WHAT YOU WILL DO
Print, word for word, the stretch of the band interview below from "Who are your" through "The worst part?".

EXTRACT PROVIDED
┌────────

Do you make musical decisions based on music theory?

Rain: “Subconsciously.”

Aiden: “At first I didn’t know what a major scale was – once I discovered how to use a major scale in music, it turns out people really like that. Major third harmonies – people love that. In this class that we’re in, New Music, people older than us, like Caverns and the Jacobins, would write a lot of music in odd time signatures. I was really impressed by that. Along with the whole mathematical, shape, and color oriented fuel that we use, I was inspired by odd time signature. If you listen to certain songs like “Inside Out” or “Sweet Thing” we use odd time signatures.”

How do you organize shows?

Rain: “We have people do it for us…”

Aiden: “Charles and I, in our old band, used to email every music venue in New York City, and say, ‘Hey, we’re a bunch of kids, and we’re gonna play music’. We would get screwed over so bad, wouldn’t make any money, and play at the worst venues.”

Charles: “It builds character.”

Aiden: “Now we have some friends who will help us out, like Arsun Sorrenti… His dad owns this warehouse in Brooklyn so we got on that show. It’s mainly our friends in different bands. They’ll get a show, and they’ll invite us to play. This is one of our first shows with this lineup. It’s one of our bigger shows tonight, at Webster Hall. We’re kind of riding on the coat tails of some other bands.”

Do you have a selection process for playing songs? Which ones get the best reaction?

Rain: “Transitions.”

Aiden: “Yeah, transitions are important. We kind of just play every song that we have now. There are a few we don’t play, just because they got kind of phased out.”

Rain: “I think 24th century always gets a good reaction. Just because it’s our heaviest song, and we usually close with it, so people are usually pretty excited to have an opportunity to mosh.”

Laszlo: “It’s usually the last song, and that’s when I’m just not paying attention to anything. Which is fun, and that’s a good way to end a set.”

Aiden: “I would say my favorite song to play is Inner Workings. That’s a really fun one.”

Who are your musical influences?

Aiden: “Tame Impala – they’re a neo-psychedelic Australian band. Deerhoof… The Kinks, kind of. I was listening to a lot of The Kinks this summer, so I wrote a lot of the songs around that. Elliott Smith, or John Lennon. I like John Lennon’s style a lot.”

Rain: “We’re less jazzy. Still progressive, but more ‘poppy’.”

What’s the best part of being in a band?

Aiden: “I think getting on stage and doing your thing is just the most liberating experience. When the audience is having a good time and you’re having a good time – that is just one of the best feelings. It’s like a natural high.”

The worst part?

Rain: “The worst part is dragging gear.”

└────────

PROVIDED DATA
┌────────

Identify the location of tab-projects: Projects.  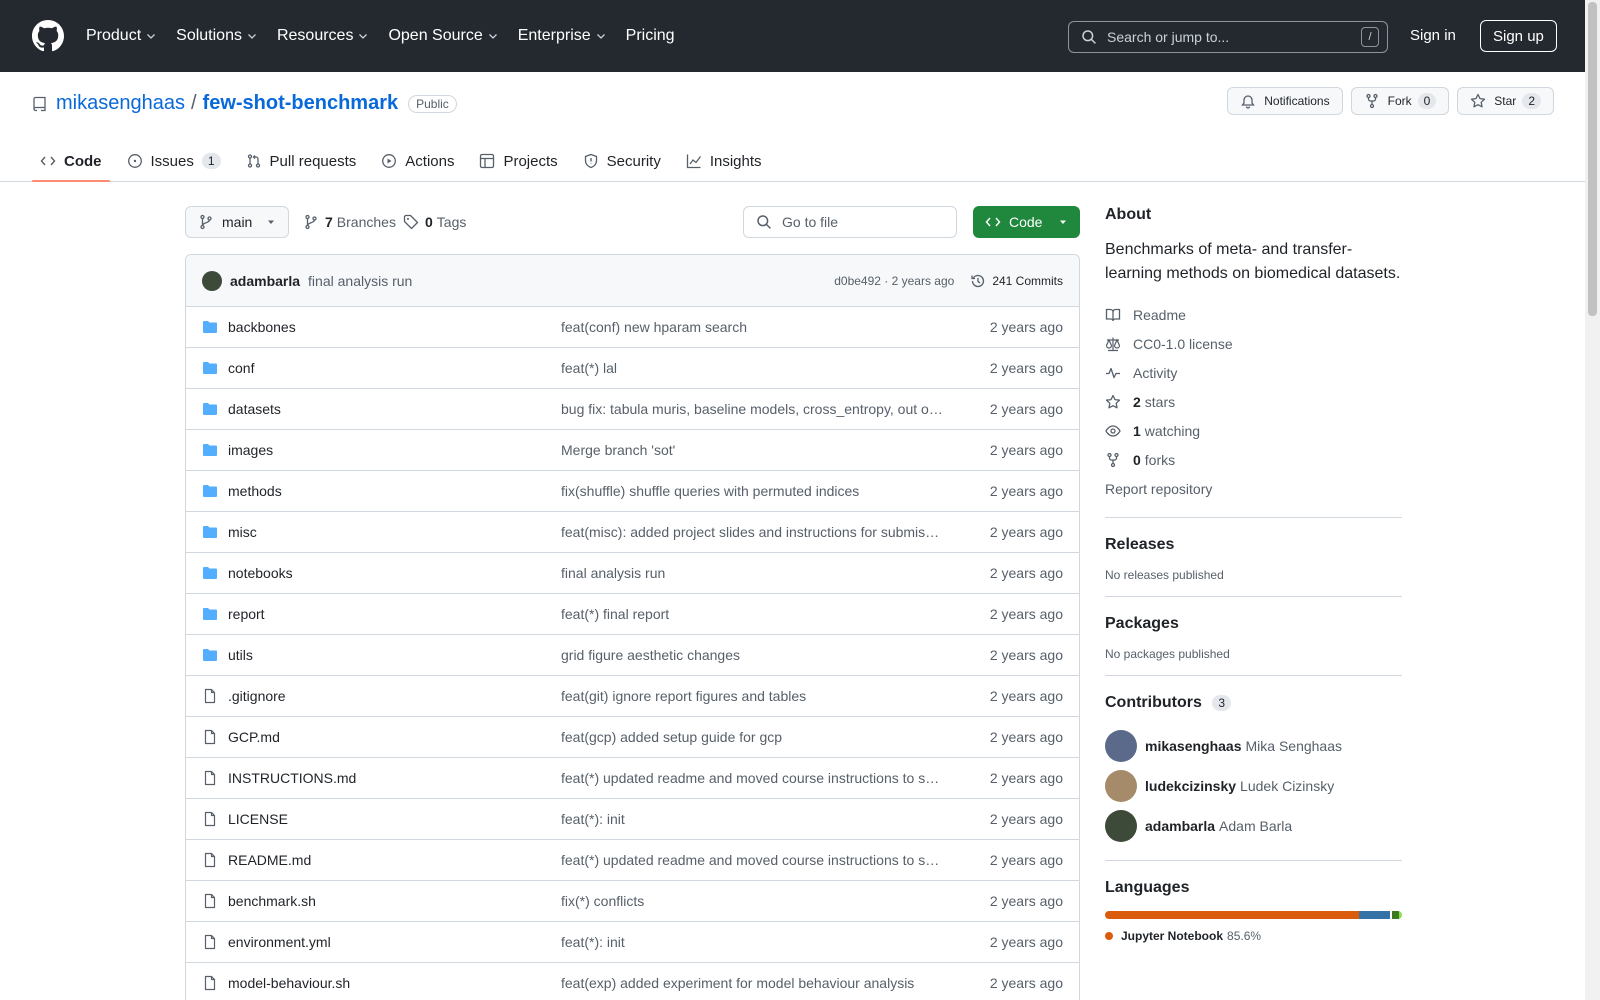
(518, 161).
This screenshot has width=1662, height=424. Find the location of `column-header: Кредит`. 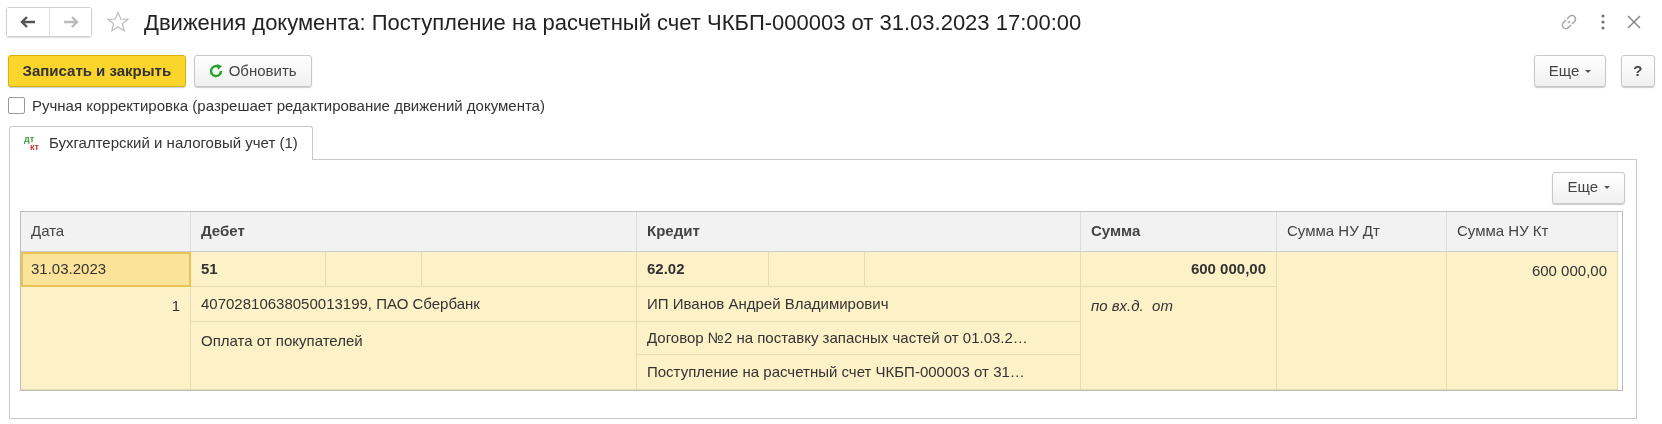

column-header: Кредит is located at coordinates (859, 232).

└────────

WRITTEN RESPONSE
Who are your musical influences?

Aiden: “Tame Impala – they’re a neo-psychedelic Australian band. Deerhoof… The Kinks, kind of. I was listening to a lot of The Kinks this summer, so I wrote a lot of the songs around that. Elliott Smith, or John Lennon. I like John Lennon’s style a lot.”

Rain: “We’re less jazzy. Still progressive, but more ‘poppy’.”

What’s the best part of being in a band?

Aiden: “I think getting on stage and doing your thing is just the most liberating experience. When the audience is having a good time and you’re having a good time – that is just one of the best feelings. It’s like a natural high.”

The worst part?